|Lehite PN||Rebel, thief, and murderer, head of secret band of robbers and assassins, mid-1st century BC (Helaman 2:4; Mormon 2:28). GADDIANTON IN O manuscript at Helaman 2:11-12.|
As pointed out by Jack Welch in 1985, the HEBREW word for “band/bandits.” is spelled with the double-d, gĕdûd. In fact, the HEBREW phrase ’îš gĕdûdîm “band of robbers” is even used in Hosea 6:9 (cf. Hosea 7:1 “bandits” NRSV; Job 19:12 “troops” NRSV). Thus perhaps the name is metonymic or a symbolic epithet. This might also apply to later GIDDIANHI (note the double-d), who was also chief of his powerful criminal conspiracy (3 Nephi 3).

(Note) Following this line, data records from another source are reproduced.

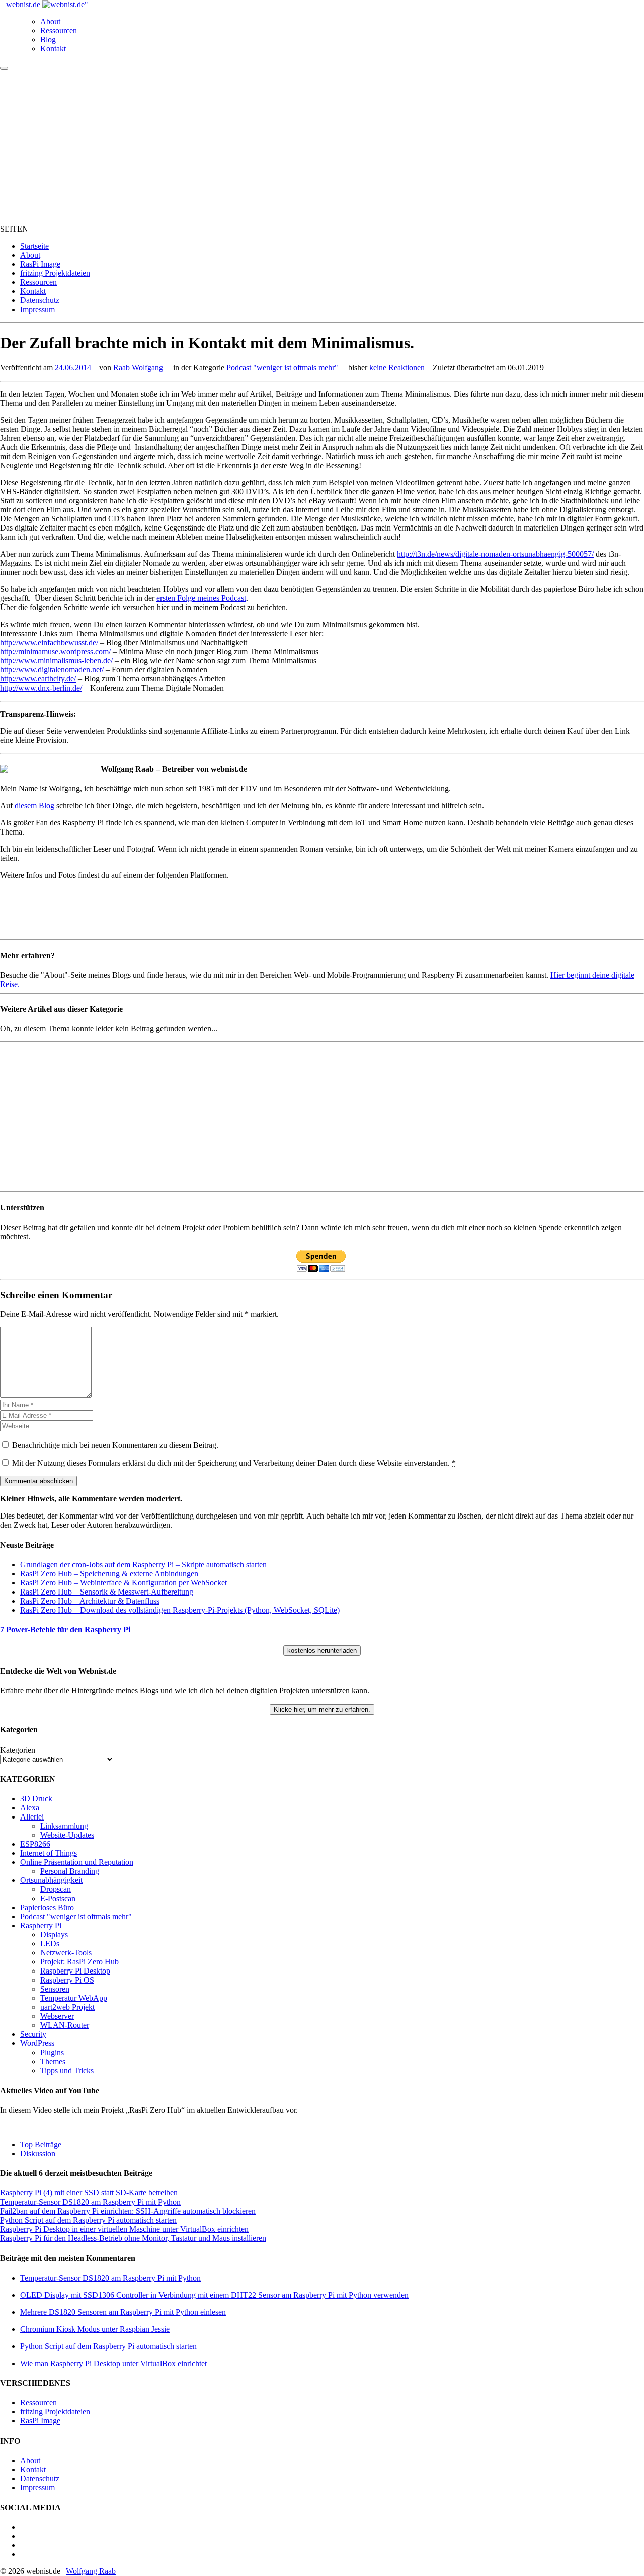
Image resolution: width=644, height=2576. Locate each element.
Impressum (37, 309)
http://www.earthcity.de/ (38, 678)
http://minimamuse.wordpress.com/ (55, 651)
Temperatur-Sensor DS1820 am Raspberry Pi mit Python (90, 2202)
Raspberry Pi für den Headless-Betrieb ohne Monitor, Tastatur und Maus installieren (133, 2238)
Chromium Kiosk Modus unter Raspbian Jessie (95, 2329)
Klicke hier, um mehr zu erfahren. (322, 1709)
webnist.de (23, 4)
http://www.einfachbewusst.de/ (49, 642)
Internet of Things (48, 1853)
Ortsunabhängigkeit (51, 1880)
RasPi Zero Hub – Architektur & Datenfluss (89, 1601)
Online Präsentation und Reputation (76, 1862)
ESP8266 (35, 1844)
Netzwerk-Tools (66, 1952)
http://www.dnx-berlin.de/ (41, 688)
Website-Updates (67, 1835)
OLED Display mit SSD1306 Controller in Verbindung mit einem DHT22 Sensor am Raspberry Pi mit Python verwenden (214, 2295)
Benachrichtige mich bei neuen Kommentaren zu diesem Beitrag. (115, 1445)
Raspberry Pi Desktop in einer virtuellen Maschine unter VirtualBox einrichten (124, 2229)
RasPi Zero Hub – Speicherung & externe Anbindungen (109, 1573)
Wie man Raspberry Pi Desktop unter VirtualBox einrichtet (113, 2363)
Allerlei (32, 1816)
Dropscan (55, 1889)
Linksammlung (64, 1826)
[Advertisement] (322, 145)
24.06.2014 (73, 367)
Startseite (34, 246)
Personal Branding (69, 1871)
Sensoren (54, 1989)
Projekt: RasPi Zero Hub (79, 1961)
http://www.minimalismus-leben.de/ (56, 660)
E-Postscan (57, 1898)
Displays (54, 1934)
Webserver (57, 2016)
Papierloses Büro (47, 1907)
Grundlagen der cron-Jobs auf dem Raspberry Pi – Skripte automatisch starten (143, 1564)
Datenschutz (39, 300)
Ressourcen (58, 30)
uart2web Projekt (67, 2007)
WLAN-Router (64, 2025)
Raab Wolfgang (138, 367)
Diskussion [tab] (37, 2153)
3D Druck (36, 1798)
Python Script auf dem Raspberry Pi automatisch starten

This explains the basic root word, but does not explain -IANTON, or -IANHI. (See the PYH “Introduction” for “-nt-” constructions).
Unlikely are the suggestions from HEBREW * gādî-ʿāntôn, “my fortune is oppression/affliction/rapine,” from gād, “lot, good fortune, riches, name of good fortune” + ʿĕnût, “labor upon, exercise upon, oppress, afflict,” in piel “rape,” with noun afformatives -t and -ōn; or perhaps gad-ya-nton, “fortune is given by Yah,” with ntn, “to give” (RFS). The root of ʿĕnût and ntn both would require a vowel between the “n” and the “t,” but for different reasons.